## EXERCISE PROMPT
Starting at the top of the records, output every line through the one that contains "The image size is (609, 373).", keeping each exactly as it appears.

Dataset entries:

○ ○ ○

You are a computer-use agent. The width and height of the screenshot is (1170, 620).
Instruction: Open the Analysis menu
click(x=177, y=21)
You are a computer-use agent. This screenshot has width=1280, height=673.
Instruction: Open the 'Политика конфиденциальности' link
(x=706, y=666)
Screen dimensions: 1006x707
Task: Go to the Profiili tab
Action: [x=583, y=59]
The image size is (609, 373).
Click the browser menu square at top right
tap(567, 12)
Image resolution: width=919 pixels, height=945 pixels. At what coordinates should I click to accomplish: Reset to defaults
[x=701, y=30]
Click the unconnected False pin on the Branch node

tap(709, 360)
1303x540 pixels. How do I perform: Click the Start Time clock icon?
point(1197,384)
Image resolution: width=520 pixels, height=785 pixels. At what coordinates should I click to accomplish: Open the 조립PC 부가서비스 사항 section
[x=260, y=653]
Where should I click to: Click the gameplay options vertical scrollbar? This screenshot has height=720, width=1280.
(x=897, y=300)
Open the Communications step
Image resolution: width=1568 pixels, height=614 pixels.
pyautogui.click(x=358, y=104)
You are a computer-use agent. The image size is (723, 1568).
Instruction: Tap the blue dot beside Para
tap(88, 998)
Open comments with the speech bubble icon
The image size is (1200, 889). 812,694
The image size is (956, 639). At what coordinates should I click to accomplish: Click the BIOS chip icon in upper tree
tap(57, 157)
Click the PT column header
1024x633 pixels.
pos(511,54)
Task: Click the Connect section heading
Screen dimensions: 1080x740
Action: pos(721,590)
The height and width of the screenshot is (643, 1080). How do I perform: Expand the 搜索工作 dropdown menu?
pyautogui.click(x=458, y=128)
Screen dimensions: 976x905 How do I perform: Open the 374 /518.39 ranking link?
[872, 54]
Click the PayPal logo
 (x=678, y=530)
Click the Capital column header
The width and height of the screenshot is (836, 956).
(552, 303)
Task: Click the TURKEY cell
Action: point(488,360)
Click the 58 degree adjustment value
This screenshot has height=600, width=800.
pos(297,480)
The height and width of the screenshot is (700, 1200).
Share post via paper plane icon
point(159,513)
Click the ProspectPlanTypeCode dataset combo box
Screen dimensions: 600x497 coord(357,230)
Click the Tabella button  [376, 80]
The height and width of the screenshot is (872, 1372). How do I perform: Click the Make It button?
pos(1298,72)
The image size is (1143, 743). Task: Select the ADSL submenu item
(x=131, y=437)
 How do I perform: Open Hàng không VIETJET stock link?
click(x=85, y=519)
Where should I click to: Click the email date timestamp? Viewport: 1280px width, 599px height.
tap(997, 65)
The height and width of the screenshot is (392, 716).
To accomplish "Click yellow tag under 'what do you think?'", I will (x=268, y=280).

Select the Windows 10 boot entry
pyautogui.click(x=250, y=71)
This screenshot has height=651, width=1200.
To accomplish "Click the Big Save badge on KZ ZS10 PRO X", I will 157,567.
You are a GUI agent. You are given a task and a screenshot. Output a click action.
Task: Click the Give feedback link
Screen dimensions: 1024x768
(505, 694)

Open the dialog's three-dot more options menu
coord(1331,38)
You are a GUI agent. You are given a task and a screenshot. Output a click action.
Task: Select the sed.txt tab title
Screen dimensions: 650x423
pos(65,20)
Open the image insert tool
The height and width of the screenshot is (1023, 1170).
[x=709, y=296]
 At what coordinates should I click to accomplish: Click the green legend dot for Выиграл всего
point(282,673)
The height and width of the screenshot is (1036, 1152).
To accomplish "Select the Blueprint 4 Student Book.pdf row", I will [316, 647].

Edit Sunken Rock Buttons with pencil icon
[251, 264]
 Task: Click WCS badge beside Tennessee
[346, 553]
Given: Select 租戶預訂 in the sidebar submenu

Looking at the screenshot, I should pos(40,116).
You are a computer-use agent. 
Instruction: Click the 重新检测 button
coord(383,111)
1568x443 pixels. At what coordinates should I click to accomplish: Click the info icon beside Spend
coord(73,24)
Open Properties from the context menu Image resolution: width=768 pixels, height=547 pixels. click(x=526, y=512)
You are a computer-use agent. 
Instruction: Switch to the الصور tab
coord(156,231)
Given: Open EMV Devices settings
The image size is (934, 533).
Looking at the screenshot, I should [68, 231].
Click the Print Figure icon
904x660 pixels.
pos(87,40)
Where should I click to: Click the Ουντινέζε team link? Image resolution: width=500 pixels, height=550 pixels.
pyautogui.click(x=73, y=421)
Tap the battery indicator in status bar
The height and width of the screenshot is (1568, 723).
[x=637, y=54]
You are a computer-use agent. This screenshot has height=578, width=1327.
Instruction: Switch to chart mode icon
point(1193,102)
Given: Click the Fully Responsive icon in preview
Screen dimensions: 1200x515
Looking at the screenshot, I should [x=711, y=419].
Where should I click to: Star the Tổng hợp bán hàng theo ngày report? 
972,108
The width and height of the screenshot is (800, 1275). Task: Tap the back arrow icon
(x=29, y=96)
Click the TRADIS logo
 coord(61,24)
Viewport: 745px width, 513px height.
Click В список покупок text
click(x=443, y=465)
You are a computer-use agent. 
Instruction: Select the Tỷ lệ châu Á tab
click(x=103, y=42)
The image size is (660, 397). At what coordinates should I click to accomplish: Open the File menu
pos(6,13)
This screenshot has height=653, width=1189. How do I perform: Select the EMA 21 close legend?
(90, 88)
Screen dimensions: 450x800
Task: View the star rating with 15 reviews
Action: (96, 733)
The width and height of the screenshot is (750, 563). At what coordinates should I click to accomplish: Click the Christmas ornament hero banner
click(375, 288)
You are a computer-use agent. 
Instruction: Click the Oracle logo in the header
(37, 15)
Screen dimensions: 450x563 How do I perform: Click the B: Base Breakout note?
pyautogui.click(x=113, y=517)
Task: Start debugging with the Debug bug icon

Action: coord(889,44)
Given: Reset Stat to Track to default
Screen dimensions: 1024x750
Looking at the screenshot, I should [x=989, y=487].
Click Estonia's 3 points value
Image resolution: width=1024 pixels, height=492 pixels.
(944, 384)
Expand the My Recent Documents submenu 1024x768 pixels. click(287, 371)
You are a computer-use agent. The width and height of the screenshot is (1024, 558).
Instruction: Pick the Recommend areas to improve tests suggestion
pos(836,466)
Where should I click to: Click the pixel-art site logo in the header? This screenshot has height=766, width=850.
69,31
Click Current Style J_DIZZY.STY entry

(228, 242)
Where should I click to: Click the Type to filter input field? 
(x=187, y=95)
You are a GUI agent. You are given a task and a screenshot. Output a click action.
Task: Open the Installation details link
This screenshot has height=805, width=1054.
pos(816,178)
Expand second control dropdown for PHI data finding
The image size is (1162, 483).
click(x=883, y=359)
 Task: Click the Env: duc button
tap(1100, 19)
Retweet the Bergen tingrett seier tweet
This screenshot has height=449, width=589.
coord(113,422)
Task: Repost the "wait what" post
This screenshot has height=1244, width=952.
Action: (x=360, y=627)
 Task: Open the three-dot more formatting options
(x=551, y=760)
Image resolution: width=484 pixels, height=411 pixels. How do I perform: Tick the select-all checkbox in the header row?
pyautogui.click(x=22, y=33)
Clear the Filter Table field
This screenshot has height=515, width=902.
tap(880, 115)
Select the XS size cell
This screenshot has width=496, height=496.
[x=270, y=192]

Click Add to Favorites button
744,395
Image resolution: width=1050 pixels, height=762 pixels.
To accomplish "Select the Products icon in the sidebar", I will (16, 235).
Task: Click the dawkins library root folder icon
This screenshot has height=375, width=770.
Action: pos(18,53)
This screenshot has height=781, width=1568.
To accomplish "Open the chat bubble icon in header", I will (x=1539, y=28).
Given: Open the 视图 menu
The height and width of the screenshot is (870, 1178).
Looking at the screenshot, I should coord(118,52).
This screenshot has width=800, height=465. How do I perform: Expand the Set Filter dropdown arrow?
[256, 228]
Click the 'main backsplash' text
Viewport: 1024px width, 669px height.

○ ○ ○

## TASK SOLUTION
You are a computer-use agent. The width and height of the screenshot is (1170, 620).
Instruction: Open the Analysis menu
click(x=177, y=21)
You are a computer-use agent. This screenshot has width=1280, height=673.
Instruction: Open the 'Политика конфиденциальности' link
(x=706, y=666)
Screen dimensions: 1006x707
Task: Go to the Profiili tab
Action: [x=583, y=59]
The image size is (609, 373).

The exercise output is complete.